[Records from a dataset]
──────

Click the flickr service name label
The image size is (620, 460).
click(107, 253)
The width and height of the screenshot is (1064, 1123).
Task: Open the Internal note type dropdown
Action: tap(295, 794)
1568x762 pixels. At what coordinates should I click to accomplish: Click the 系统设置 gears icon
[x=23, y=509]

──────

### [What is being asked]
Print every line of the data above without changing anything.

### [Exercise result]
Click the flickr service name label
The image size is (620, 460).
click(107, 253)
The width and height of the screenshot is (1064, 1123).
Task: Open the Internal note type dropdown
Action: tap(295, 794)
1568x762 pixels. At what coordinates should I click to accomplish: Click the 系统设置 gears icon
[x=23, y=509]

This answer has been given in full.